Da dah dah DAH duh, da dah dah DAH dah dah da dah duh!Human, Chimp Ancestors May Have Mated, DNA Suggests
Brian Handwerk
for National Geographic News
May 17, 2006
Early human ancestors and chimpanzee ancestors may have mated and produced offspring, according to a new DNA study.
The study suggests that the human and chimp lineages initially split off from a single ape species about ten million years ago. Later, early chimps and early human ancestors may have begun interbreeding, creating hybrids—and complicating and prolonging the evolutionary separation of the two lineages.
The second and final split occurred some four million years after the first one, the report proposes.
"One thing that emerges [from the data] is a reestimate of the date when humans and chimps last exchanged genes," said David Reich, a professor at Harvard Medical School's Department of Genetics in Boston.
"Our data strongly suggest that [the last gene exchange] occurred more recently than 6.3 million years ago and probably more recently than 5.4 million years ago," said Reich, senior author of the study, to be published tomorrow in the journal Nature.
"This paper is very interesting, because it provides a hypothesis that is outside of the currently accepted dogma," said Kateryna Makova, a professor at Pennsylvania State University's Center for Comparative Genomics and Bioinformatics who is unaffiliated with the study.
+===+
§ Required action 1
In the article on human and chimp ancestors, rewrite the stretch from "The study suggests" through "the report proposes.", substituting "crossbreeding" for "interbreeding".
§ Required action 2
According to the article on human and chimp ancestors, in which journal was the study to be published?
§ Required action 3
List every person named in the article on human and chimp ancestors.

§ Data supplied
+===+
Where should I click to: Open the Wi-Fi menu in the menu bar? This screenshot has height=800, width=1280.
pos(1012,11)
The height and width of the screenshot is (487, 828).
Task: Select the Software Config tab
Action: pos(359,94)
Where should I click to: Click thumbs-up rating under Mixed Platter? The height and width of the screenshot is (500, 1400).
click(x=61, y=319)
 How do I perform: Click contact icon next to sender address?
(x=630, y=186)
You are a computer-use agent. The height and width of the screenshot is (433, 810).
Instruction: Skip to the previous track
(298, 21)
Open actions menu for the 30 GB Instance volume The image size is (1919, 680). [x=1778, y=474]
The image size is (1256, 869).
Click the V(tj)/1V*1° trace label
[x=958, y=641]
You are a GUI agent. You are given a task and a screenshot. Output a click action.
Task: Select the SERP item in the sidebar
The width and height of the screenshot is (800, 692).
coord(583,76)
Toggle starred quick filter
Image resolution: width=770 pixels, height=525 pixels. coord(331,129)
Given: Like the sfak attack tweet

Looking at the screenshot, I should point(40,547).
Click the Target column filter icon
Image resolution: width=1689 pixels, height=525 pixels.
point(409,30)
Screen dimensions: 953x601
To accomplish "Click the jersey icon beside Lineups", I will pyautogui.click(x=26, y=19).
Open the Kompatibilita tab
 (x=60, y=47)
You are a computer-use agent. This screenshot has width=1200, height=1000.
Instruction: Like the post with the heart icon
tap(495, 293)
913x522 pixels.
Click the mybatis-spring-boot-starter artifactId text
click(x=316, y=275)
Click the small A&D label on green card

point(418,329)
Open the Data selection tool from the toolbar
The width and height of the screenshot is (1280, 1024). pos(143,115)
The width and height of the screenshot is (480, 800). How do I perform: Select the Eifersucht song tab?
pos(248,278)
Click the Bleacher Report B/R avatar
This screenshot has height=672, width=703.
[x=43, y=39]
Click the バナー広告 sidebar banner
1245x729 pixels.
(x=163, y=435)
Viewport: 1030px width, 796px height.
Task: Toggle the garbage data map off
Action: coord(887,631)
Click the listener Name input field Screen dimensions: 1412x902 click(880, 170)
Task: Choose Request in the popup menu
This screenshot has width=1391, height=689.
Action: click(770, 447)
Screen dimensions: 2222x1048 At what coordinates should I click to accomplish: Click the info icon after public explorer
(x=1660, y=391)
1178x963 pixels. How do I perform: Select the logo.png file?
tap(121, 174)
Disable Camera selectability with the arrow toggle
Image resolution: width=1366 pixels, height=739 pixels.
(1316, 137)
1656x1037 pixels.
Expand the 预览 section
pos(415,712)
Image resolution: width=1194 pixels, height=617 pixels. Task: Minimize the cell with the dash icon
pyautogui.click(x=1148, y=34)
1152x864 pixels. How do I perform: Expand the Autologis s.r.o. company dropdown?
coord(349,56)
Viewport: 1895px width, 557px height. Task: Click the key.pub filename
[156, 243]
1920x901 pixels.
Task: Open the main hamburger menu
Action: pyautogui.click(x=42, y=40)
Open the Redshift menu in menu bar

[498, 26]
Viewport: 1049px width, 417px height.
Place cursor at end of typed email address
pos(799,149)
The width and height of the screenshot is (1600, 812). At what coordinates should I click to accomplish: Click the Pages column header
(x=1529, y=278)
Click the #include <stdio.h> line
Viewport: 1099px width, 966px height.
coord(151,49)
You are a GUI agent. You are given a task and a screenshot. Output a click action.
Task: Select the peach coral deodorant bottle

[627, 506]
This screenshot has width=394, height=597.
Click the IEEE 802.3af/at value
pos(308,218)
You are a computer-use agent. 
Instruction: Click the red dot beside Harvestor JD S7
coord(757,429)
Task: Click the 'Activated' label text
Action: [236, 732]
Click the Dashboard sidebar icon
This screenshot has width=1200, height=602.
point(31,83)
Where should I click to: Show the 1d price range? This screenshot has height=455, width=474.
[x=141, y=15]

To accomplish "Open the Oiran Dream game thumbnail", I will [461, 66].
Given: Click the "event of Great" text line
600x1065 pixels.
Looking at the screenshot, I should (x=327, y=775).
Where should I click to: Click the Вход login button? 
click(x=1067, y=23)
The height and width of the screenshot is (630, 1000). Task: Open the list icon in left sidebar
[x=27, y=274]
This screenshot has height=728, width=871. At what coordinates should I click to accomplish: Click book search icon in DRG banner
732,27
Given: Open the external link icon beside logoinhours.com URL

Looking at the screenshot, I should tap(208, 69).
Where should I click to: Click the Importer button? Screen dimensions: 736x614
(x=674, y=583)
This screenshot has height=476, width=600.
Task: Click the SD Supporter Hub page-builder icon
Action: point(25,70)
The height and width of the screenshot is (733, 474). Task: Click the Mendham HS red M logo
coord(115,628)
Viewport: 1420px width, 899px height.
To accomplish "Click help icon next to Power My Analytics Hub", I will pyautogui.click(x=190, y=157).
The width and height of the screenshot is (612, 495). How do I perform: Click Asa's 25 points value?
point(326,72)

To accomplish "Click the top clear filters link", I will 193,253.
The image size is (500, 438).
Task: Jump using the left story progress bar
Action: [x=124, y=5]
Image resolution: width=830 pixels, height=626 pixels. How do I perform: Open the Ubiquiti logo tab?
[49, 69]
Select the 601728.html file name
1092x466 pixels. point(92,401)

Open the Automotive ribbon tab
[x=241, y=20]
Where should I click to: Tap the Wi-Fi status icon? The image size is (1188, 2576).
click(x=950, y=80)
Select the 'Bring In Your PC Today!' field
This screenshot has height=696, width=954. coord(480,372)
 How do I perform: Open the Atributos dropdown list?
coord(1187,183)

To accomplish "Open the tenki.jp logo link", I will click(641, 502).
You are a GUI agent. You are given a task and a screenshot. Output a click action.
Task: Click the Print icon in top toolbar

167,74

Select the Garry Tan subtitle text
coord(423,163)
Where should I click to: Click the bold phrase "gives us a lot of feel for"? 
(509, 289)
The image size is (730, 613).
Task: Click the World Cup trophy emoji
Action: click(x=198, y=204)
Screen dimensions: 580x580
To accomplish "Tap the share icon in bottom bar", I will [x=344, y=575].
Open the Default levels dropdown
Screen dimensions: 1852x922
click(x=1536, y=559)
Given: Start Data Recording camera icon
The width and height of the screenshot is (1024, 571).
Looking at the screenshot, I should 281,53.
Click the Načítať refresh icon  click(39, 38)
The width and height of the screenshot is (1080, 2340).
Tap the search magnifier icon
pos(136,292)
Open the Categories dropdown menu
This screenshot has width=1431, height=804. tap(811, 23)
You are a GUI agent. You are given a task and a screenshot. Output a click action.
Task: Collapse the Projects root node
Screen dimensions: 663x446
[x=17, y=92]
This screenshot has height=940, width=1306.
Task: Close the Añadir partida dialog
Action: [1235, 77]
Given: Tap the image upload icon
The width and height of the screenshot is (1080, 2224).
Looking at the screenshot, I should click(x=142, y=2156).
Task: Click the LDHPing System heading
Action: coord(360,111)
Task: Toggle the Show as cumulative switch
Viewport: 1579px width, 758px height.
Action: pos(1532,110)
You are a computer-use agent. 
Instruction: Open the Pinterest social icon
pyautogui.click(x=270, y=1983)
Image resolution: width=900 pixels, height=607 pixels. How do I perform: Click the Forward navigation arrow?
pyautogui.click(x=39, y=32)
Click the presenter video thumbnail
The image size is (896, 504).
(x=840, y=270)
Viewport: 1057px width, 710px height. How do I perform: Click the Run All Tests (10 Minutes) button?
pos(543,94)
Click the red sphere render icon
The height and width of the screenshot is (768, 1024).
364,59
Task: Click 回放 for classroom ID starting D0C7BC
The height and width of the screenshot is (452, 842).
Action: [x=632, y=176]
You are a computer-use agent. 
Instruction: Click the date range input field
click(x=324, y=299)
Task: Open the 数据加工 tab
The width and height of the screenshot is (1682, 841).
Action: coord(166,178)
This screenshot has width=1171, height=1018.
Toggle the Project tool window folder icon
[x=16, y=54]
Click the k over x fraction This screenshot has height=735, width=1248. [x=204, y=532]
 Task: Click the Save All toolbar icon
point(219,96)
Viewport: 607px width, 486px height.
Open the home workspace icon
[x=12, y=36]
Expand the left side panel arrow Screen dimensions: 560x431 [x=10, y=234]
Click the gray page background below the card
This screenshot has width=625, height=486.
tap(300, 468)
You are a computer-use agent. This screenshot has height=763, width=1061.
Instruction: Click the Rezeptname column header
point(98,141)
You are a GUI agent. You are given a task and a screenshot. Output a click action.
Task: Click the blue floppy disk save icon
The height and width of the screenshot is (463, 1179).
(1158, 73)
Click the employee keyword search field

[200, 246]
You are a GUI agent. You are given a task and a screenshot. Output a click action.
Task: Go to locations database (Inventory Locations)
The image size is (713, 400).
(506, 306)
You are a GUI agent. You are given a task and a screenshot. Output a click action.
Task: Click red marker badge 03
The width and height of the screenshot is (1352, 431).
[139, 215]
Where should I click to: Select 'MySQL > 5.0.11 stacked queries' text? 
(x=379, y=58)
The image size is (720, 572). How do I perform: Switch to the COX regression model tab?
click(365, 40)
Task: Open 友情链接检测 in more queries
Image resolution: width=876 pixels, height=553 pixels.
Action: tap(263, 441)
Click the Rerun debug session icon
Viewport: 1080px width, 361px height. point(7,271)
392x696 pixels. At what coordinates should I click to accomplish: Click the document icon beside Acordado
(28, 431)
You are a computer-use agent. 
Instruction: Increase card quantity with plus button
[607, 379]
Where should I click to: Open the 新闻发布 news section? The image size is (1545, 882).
+===+
§ Written solution 1
The study suggests that the human and chimp lineages initially split off from a single ape species about ten million years ago. Later, early chimps and early human ancestors may have begun crossbreeding, creating hybrids—and complicating and prolonging the evolutionary separation of the two lineages.
The second and final split occurred some four million years after the first one, the report proposes.

§ Written solution 2
Nature

§ Written solution 3
Brian Handwerk, David Reich, Kateryna Makova